The only team to play its Joker Card on this race is Garmin and Skipper Gaëtan Thomas completes the podium positions. Said Thomas, “We are in close contact with Sanya Serenity Coast for a while and PSP Logistics, Visit Seattle, Dare To Lead and Liverpool 2018 are not far either.”

Dare To Lead, currently in fourth, is further inshore and closer to the Rhumb Line with Skipper Dale Smyth explaining that the crew are struggling a bit with the conditions: “The last 24 hours has been pretty brutal to say the least. Hard upwind conditions with everyone feeling pretty seasick. It is muggy and hot below decks and wet above deck, so no respite. Spare a thought for us as you go about your comfortable days.”
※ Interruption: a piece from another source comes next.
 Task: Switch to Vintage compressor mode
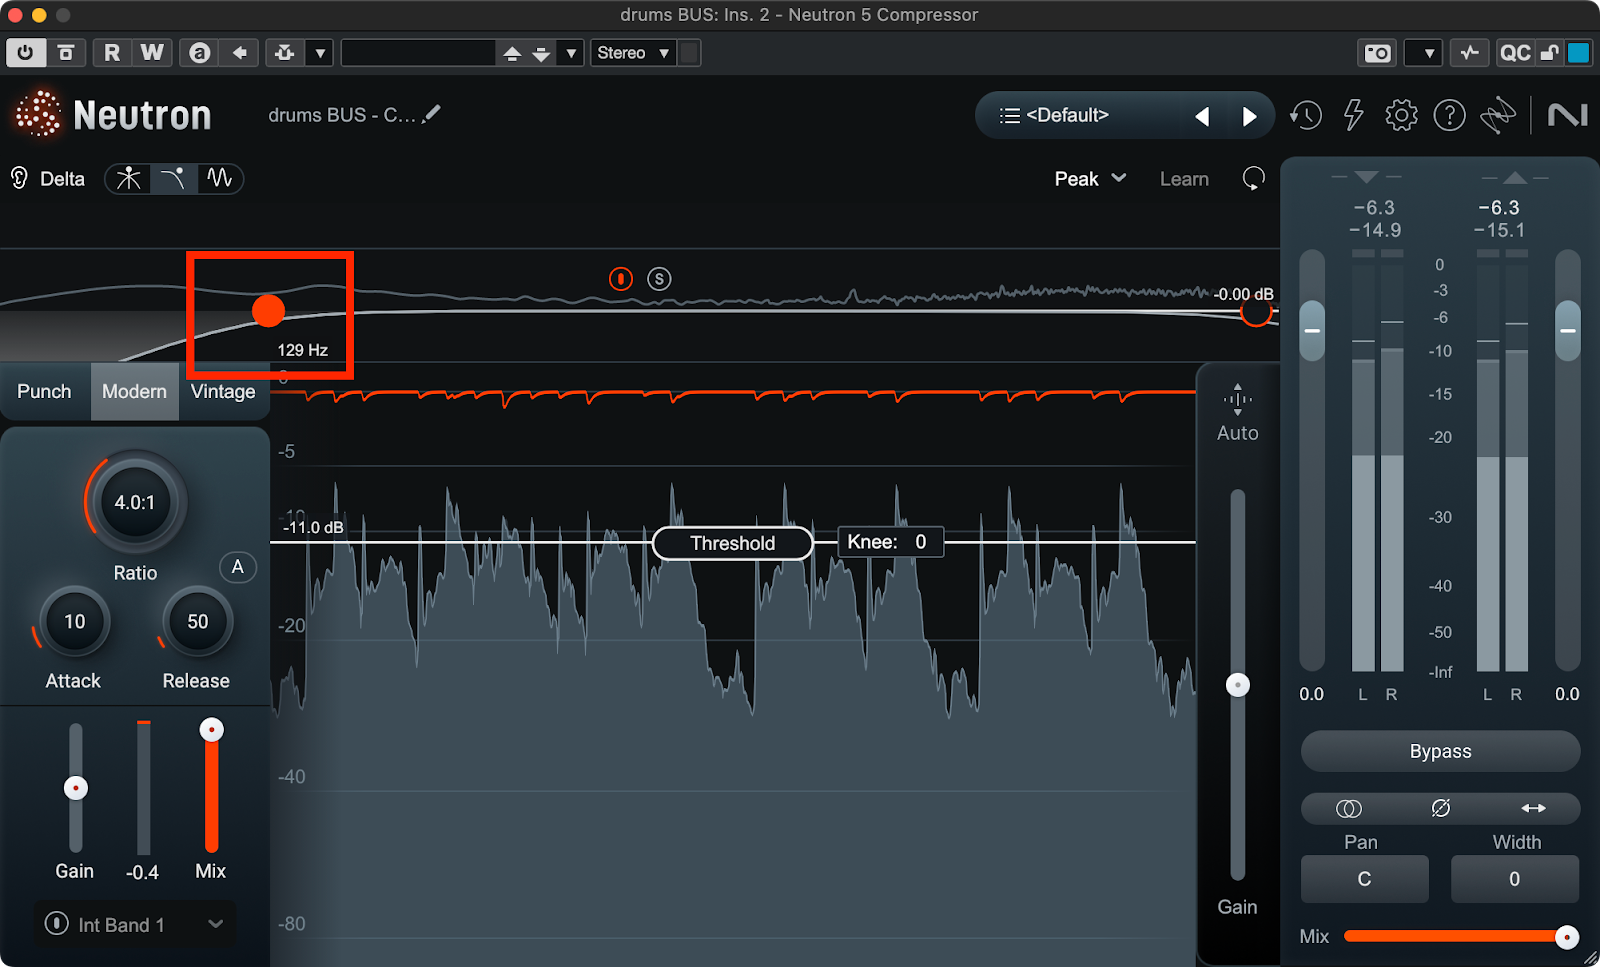[223, 392]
Liverpool 2018 and Visit Seattle make up fifth and sixth position and both Skippers are also reporting a bit of seasickness amongst their crew, which tends to set happen in the initial stages of an upwind race. Liverpool 2018 Skipper, Lance Shepherd says: “Life on board our little pink boat has been very bouncy but the team is making the most of it as we head up the Tasmanian coast. Of course, the usual struggles have come about with re-learning how to walk on your side and how to hold the green monster at bay but so far so good.”

A close battle is developing between Qingdao and in seventh and eighth, with the latter’s Skipper, Conall Morrison, reporting: “We are finding ourselves match racing Qingdao these past twelve hours and have been tweaking the sail trim or shaking out a reef as we watch the distance between us increase or decrease, or their speed change on AIS.”
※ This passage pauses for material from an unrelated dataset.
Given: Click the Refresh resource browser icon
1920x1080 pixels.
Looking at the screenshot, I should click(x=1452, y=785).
Furthest west, in ninth place, is Nasdaq and its crew has been busy with evolutions under the command of Skipper Rob Graham: “After more tacks than anyone onboard Nasdaq cared to count, we left the River Derwent and Storm Bay yesterday evening and have since been beating up the Tasman Sea.

“Gradually reducing our sail plan as the wind has built, through reefs and headsail changes – the evolutions have all gone smoothly: the Nasdaq crew have learned so much and are working very well as a team and in their watches, and we haven’t had too many appearances from the big green monster either.”
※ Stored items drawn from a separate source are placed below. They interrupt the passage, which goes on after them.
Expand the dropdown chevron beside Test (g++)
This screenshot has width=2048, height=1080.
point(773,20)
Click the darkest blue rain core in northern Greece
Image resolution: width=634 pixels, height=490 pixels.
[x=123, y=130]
Making up the rest of the fleet is GREAT Britain in tenth and Unicef in eleventh but the latter’s Skipper, Bob Beggs, remains optimistic: “Tactically we have our work cut out. Being at the back means room for improvement! So, we will be looking forward to lighter wind up ahead to slow the front runners and hopefully compress the fleet.”

With the fleet anticipating a change in conditions, Clipper Race Meteorologist Simon Rowell explains that the weather will be quite messy for the next couple of days. “This front looks like it will stick at the north end of Bass Strait, turning into an almost stationary trough.”

Event detailsRace factsRace viewerFacebook

The fourth stage of the Clipper 2017-18 Race, officially known as Race 4: The Clipper Telemed+ Tasman Test, includes three races along the Australian coast. The 11 teams will race from Fremantle to Sydney, Sydney to Hobart, and Hobart to Airlie Beach in the heart of the picturesque Whitsunday Islands.

The third and final stage of the All-Australian Leg 4 began January 5 from Hobart to Airlie Beach with teams expected to finish by January 13 to 15. Their next start will be January 29 whee they will take a course for the Chinese Host Ports of Sanya and Qingdao, which completes Leg 5: The Asia-Pacific Leg.

The All-Australian Leg is the fourth of eight legs that make up the 40,000-nautical mile, eleven-month Clipper 2017-18 Race.

Background: Held biennially, the Clipper 2017-18 Round the World Yacht Race got underway August 20 for the fleet of twelve* identical Tony Castro designed Clipper 70s. The 40,000nm course is divided into 13 individual races with the team having the best cumulative score winning the Clipper Race Trophy. Each team is led by a professional skipper with an all-amateur crew that signs up for one, some, or all the races. The 2017-18 race, expected to take 11 months, has attracted 712 people representing 41 nationalities, making it the largest to date.

* Twelve teams began the first leg but one yacht (Greenings) ran aground just hours after the start on October 31 of the third leg from Cape Town, South Africa to Fremantle, Australia. The crew was safely evacuated but damage to the boat was deemed too extensive for it to continue in the 2017-18 edition.